The copy must hold every line from the one with "You are a GUI" through the end of the listing, word for word, and must hold no pictures.
⁂
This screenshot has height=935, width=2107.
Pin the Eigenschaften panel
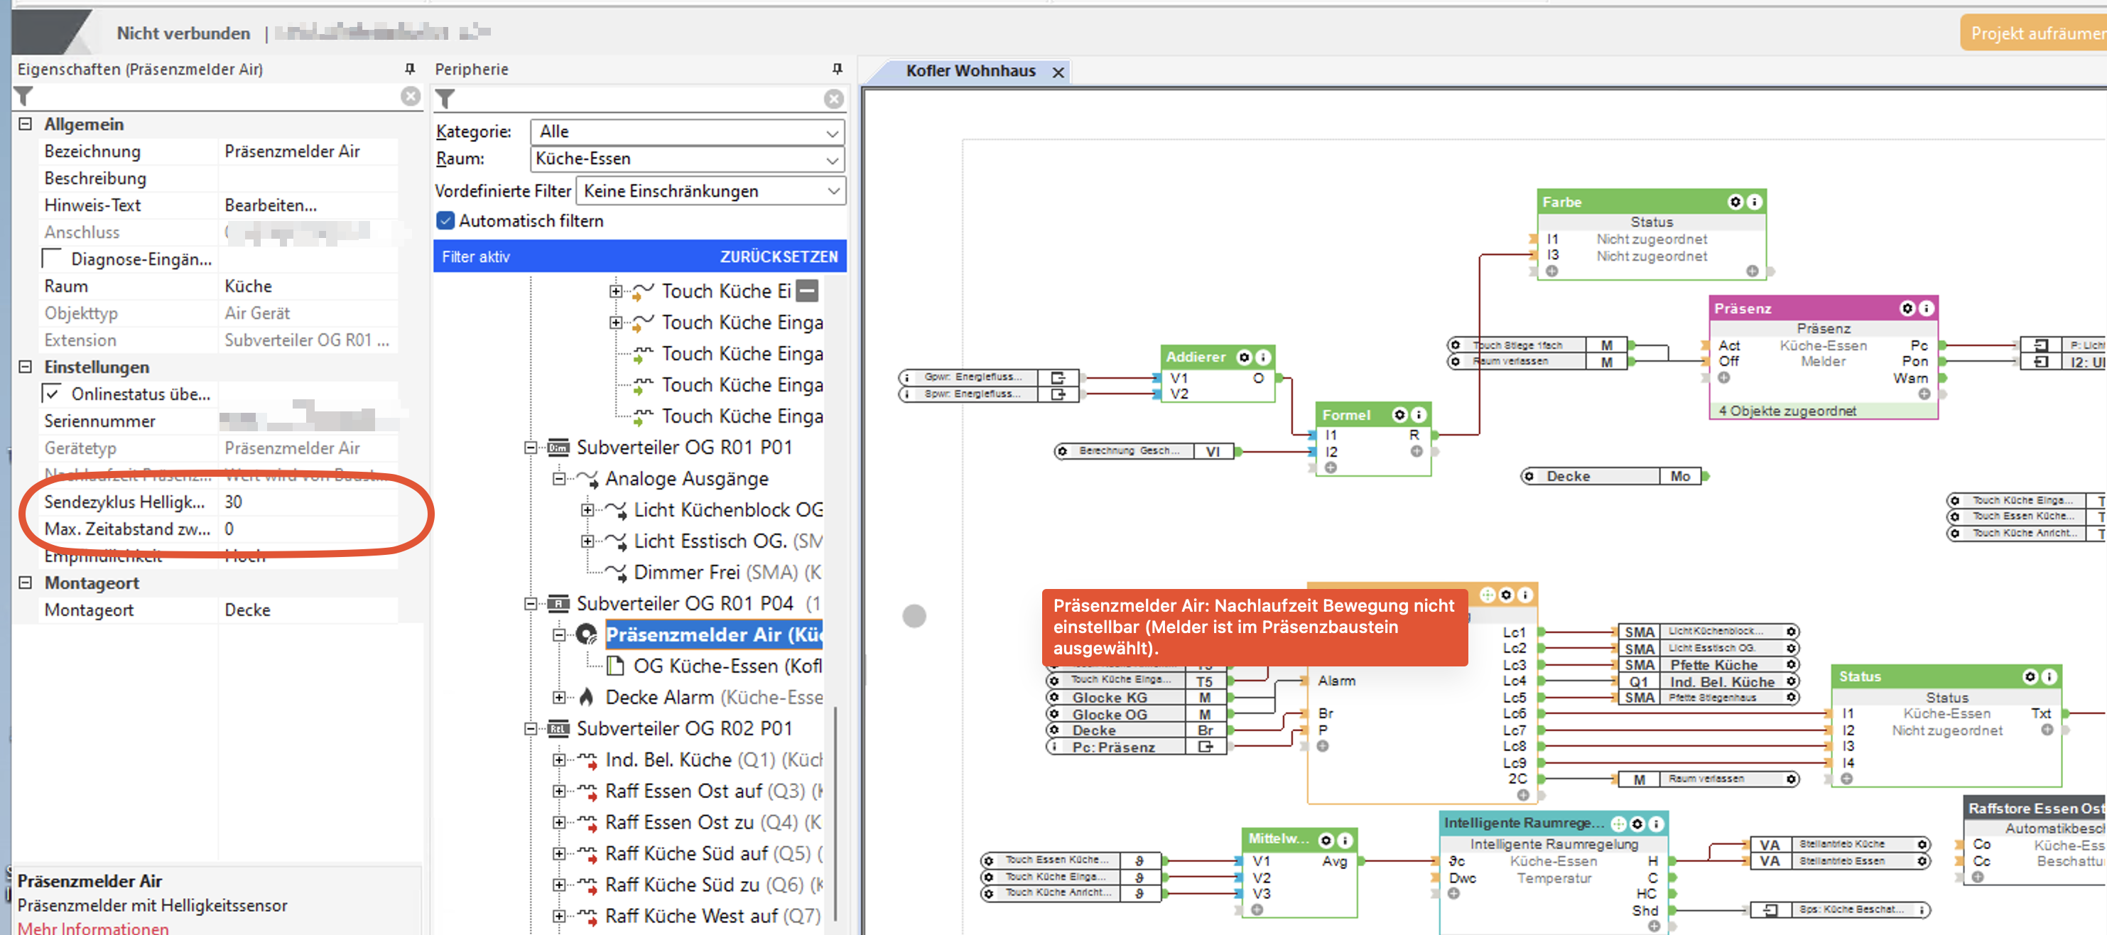[x=410, y=69]
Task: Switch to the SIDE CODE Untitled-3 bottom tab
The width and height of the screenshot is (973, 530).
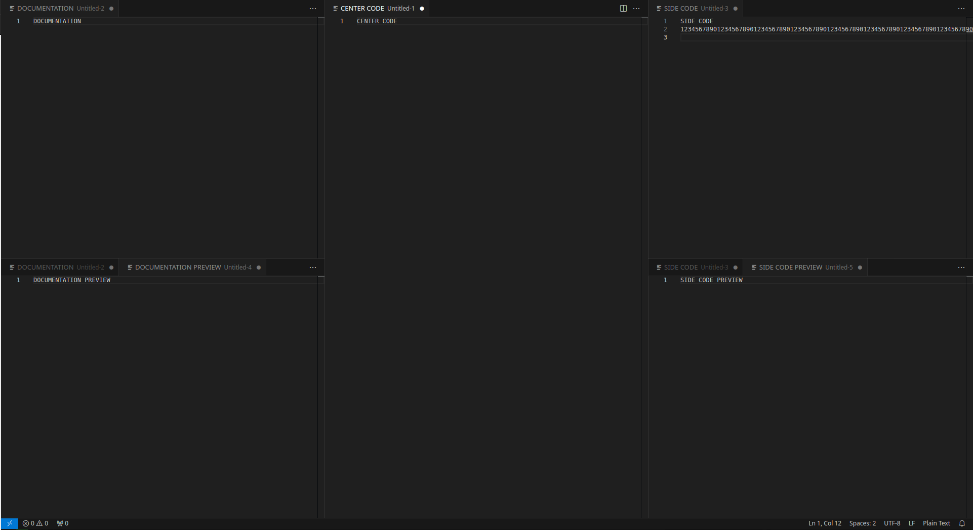Action: point(696,267)
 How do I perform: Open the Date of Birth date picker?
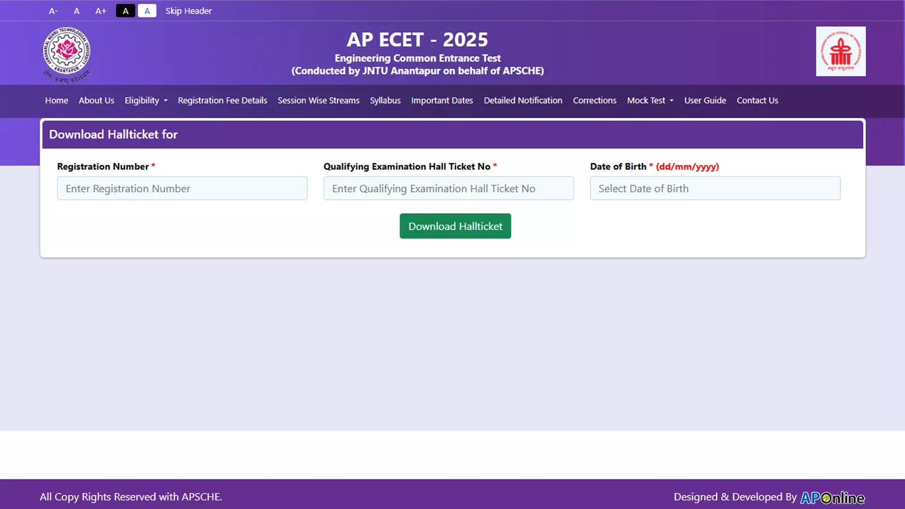point(714,188)
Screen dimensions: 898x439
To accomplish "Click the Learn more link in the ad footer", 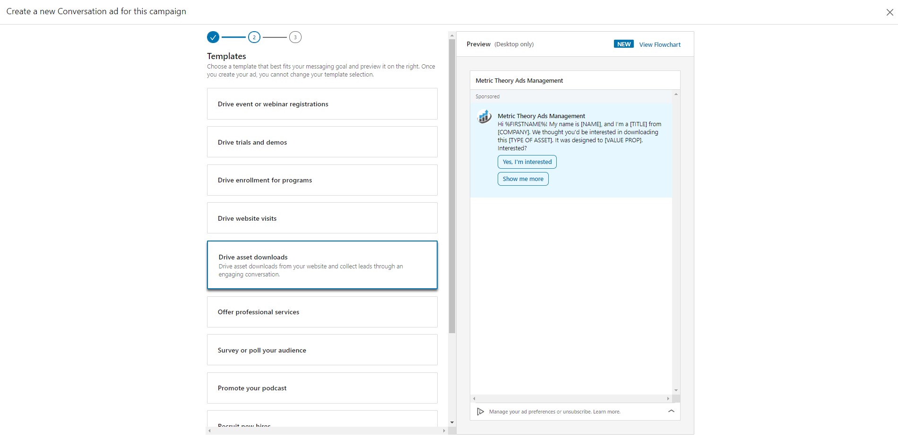I will point(606,412).
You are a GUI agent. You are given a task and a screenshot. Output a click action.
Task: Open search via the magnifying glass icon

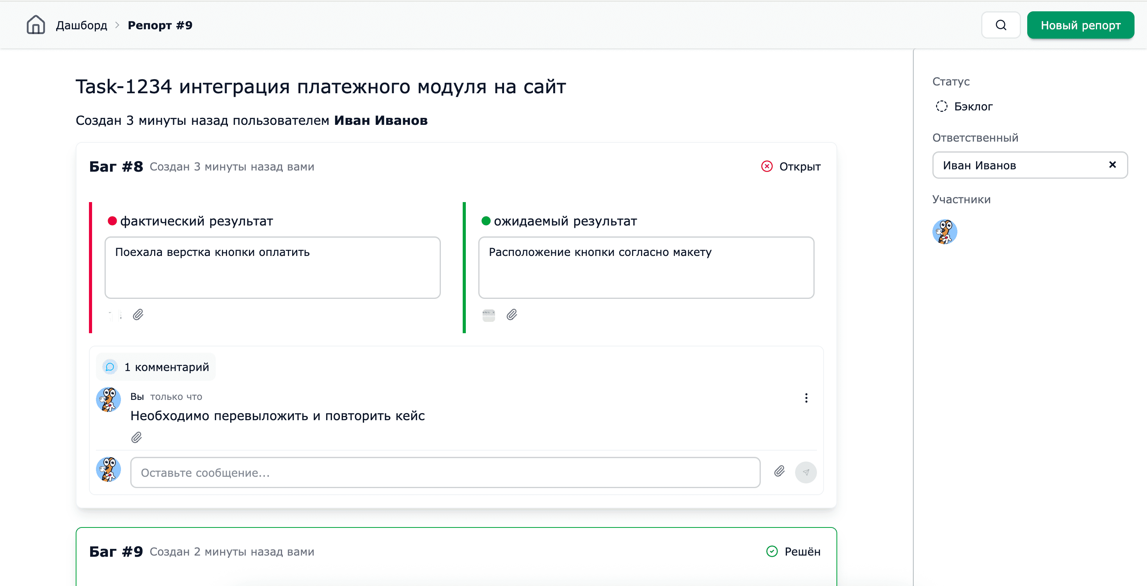[1001, 25]
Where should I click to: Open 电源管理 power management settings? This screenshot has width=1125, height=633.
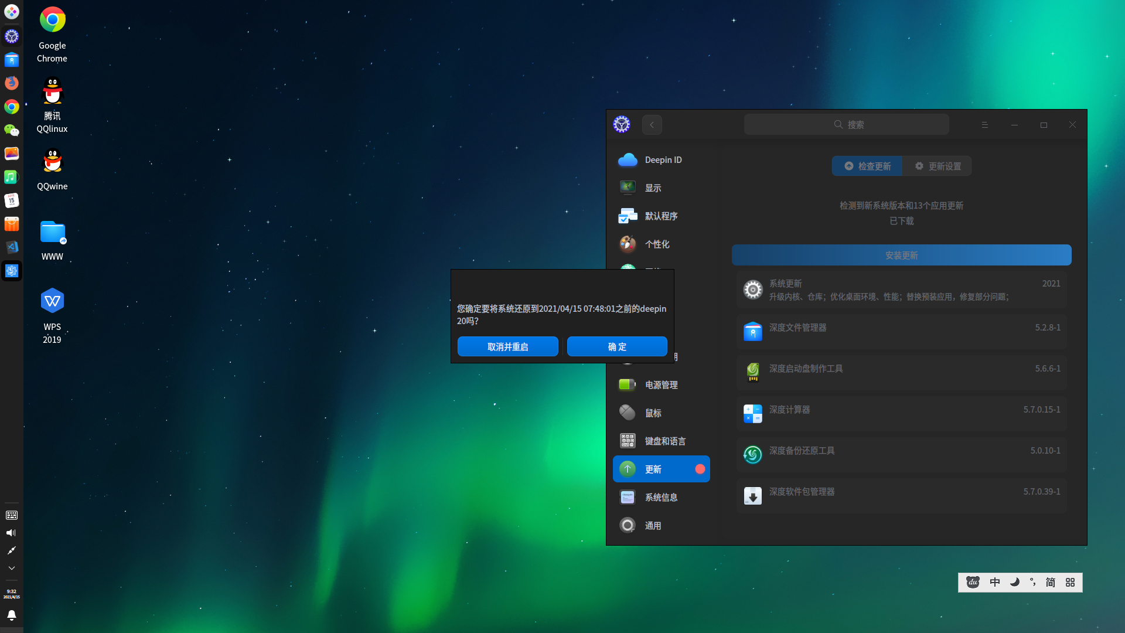661,385
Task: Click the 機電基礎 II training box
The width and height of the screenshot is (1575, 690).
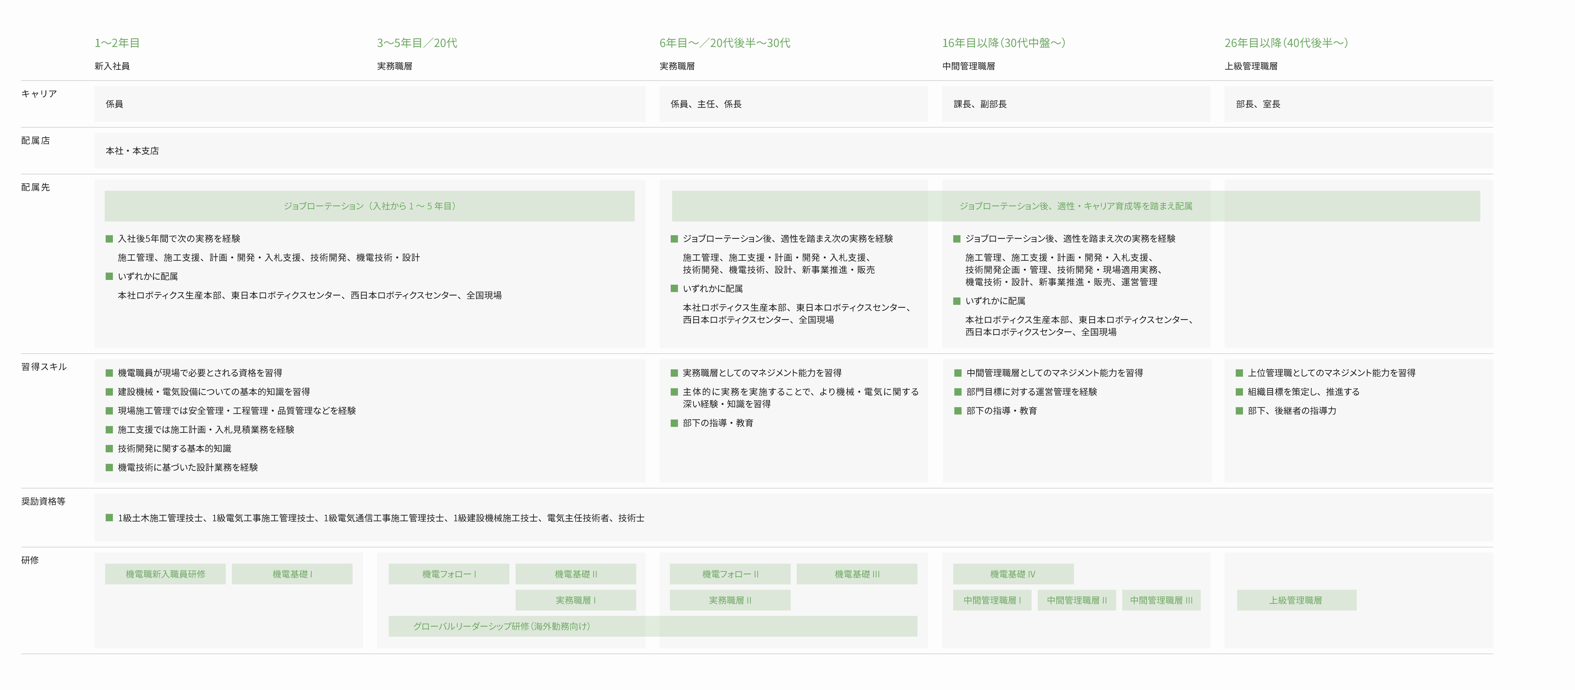Action: 575,574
⁂
- [Written reply]
You are a GUI agent. You are given a task and a screenshot. Output a click action.
Task: Open search via the magnifying glass icon

[1001, 25]
Where should I click to: Open 电源管理 power management settings? This screenshot has width=1125, height=633.
661,385
Task: Click the 機電基礎 II training box
The width and height of the screenshot is (1575, 690).
Action: 575,574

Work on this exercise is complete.